The mood remained painfully subdued in the street, where older residents still remember young Ken Bigley kicking a ball around as an Everton-mad boy.

Peggy Mossman, who worked briefly as a young home help with Lil Bigley and her sister Peggy before their retirement years ago, had barely followed coverage of the Iraq conflict before this week. "It's here now, isn't it?" she said. "It's going back like years ago, when you had the guillotines."

The shock is made more intense by the neighbourhood's slow realisation that one of their own is caught up. The Rev Latham only realised that the Bigley family lived so close when he saw his sandstone church in the background on a television bulletin about the Iraq hostage.

The penny only dropped for Mrs Mossman when she heard news of the second beheading on television, on Tuesday night. "I thought 'Lil Bigley' - that must be her." She barely dared think about what the captive was going through. "I'll watch the news at 6pm, turn it off and pray," she said quietly.

A second candlelit vigil was also out of the question last night. Tuesday's had been punctuated by news of a second beheading. Mr Latham had to break the news to parishioners. Last night's risks were evident.

Instead, the rector arrived at Walton Hill Primary School, 100 yards from the Bigleys' house, to take a morning assembly yesterday, at which the children were told of the news unfolding around them.

"It was a beautiful, very quiet and thoughtful assembly," said a school spokeswoman. "Now we want to get back to our normal routine."

Mr Bigley's son Craig, 33, left the house in a black Audi car yesterday morning, followed late yesterday afternoon by two members of the family - thought to be Stan and Phillip. Accompanied by plain-clothes officers from Merseyside Police, they were driven away in a maroon car to an unknown destination, apparently leaving Mrs Bigley in the house. At 6.35pm they returned to the house.

A entire neighbourhood's prayers went with them. "I just pray those people spare them all," said Mrs Mossman. "Just let him come home."

Meanwhile, there is nothing else that anyone can do. Just wait. And hope.

HOW THE DAY UNFOLDED

Wednesday 22 Sept Malik Duhan al-Hasan, the Iraqi Justice Minister, says there are plans to release one of two high-profile women in US custody.

6.30am Paul Bigley urges his brother's release in the light of the possible release of Dr Rihab Taha.

8.30am The decapitated body of Jack Hensley, who was married and had a 13-year-old daughter, is found in west Baghdad.

1.30pm The Justice Minister reiterates plans to release Dr Taha and possibly a second female prisoner as part of a decision unrelated to the hostage situation.

2pm A US official states that neither of the two female prisoners would be released "imminently".

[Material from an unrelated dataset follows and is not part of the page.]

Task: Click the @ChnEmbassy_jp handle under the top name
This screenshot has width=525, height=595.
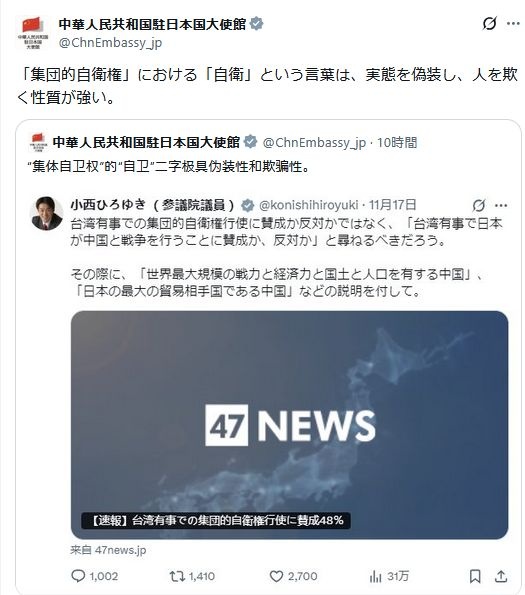Action: point(110,42)
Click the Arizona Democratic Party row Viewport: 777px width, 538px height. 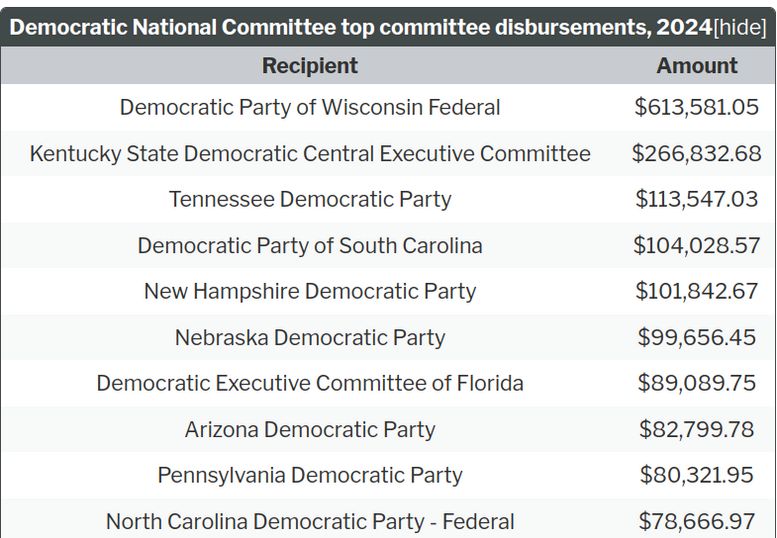pos(310,429)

2.30pm Iraqi authorities backtrack. Qassim Dawoud, a security adviser to Iyad Allawi, the interim Prime Minister, says Dr Taha will not be freed immediately but "soon".

4.30pm Mr Dawoud says Dr Taha was one of three who may be given conditional release due to lack of evidence, but they would not be freed for some days.

5.30pm Jack Straw, the Foreign Secretary, tells the BBC that although they are continuing to do everything they can to secure the freedom of Mr Bigley, "it would be idle to pretend that there's a great deal of hope".

8pm A video of Mr Bigley making a direct plea to Tony Blair to save his life is posted on an Islamic website.